Janet Heeran lives in rural North Cork, Ireland, with her husband,
children, and assorted animals. She studied Environmental Policy in
Cambridge lived in France for a while and currently works as a
Special Educational Needs Teacher. Some of her writing featured on RTE
Radio 1 Countrywide programme.
Remembering the Unremembered
By Janet Heeran
First, Sister Brigid put Baby John in a shoebox. Then, the gardener
dug a hole, like he was planting a tree. Finally, he banged another
nail to join the hundreds of others in the graveyard wall.
“Spawn of the devil,” Sr Brigid called our babies. Baby John was only
two-weeks old when he became a heavenly light. At night they pinned
his sleeves to his mattress, like a tiny Crucified Lord.
“Was it worth five minutes of pleasure?” Sr Brigid would crow. I had
no pleasure. My uncle would assault me with his ignorant grunts, his
stinking breath and his strong wallops. But still I had to repent – on
my knees, cutting the convent lawn with my fingernails.

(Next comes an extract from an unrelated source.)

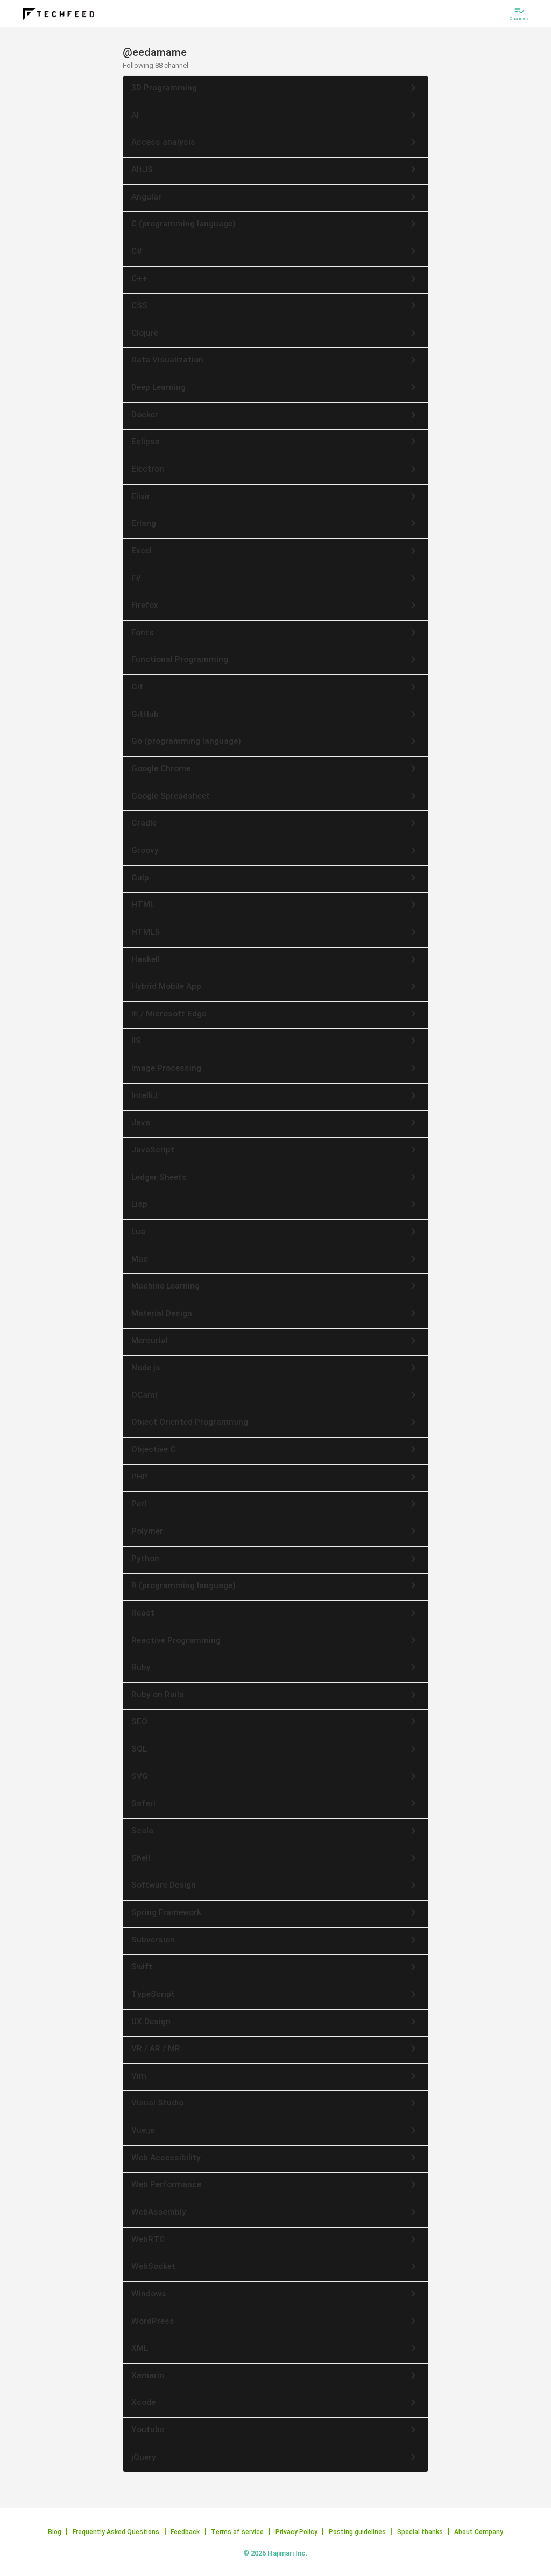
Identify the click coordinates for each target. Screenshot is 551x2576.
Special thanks (420, 2532)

“We don’t die,” Blind Nana Nora had once told me. “No, we become a
light in the heavens, always watching.” And so, Baby John’s light rose
and danced in the sullen sky. I had to be with him, so I gifted my
bread to another hopeless mother.
Eventually, one dark morning in chapel, the volume of the priest’s
admonishment began to fade. I felt my thin body collapse to the marble
floor. Then I sensed myself float above the bowed, veiled heads. I saw
a scarlet pool trickle from my ears. I joined John and Blind Nana Nora
in the cosmos.
Time passed and we observed babies become valuable. They got new
parents and passports. Eventually, women went home with their infants.
Shame had lost its currency.
Would anyone remember us? Would the nuns succeed in erasing our
wretched lives? We watched as they made a bonfire of our files. Had Sr
Brigid looked down at her rosary, she would have seen a weary Jesus
cry fifty-nine silent tears.
Remember us. Listen to the rusting nails as they tell their secrets.